Comment is also sought with respect to steps FinCEN should take to confirm beneficial ownership information and to protect CTA Registry information from misuse—in particular, whether it is sufficient to make misuse of such information subject to existing penalties for violations of the BSA and FinCEN regulations or whether other protections should be put in place and, if so, what those protections should be. The ANPR also seeks comment about ways to ensure that the information collected in the CTA Registry will be useful to financial institutions for purposes of facilitating compliance with AML, anti-terrorism and CDD requirements.
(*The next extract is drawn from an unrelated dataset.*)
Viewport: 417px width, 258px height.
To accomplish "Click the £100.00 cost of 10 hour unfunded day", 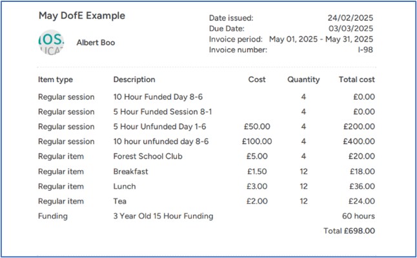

But another relevant question is whether financial institutions will be permitted to use information in the CTA Registry for other customer identification purposes and, if so, whether reporting company approval should be obtained in advance.
As with many government initiatives, the CTA Registry offers interesting promise and raises some concerns. For financial institutions, the prospect of a centralized, federally maintained repository of beneficial ownership information offers the possibility of substantially reducing compliance cost and risk. For reporting companies, however, the registration process could be arduous and overly inclusive, covering a potential population of low-risk entities that lack the characteristics of the types of shell companies that gave rise to the CTA. With the close of the comment period less than 30 days away, stakeholders should be sure to weigh in.
1 Please see our recent client alert, The US National Defense Authorization Act for Fiscal Year 2021: What You Need to Know, for a complete summary of the NDAA’s anti-money laundering and anti-terrorism financing provisions.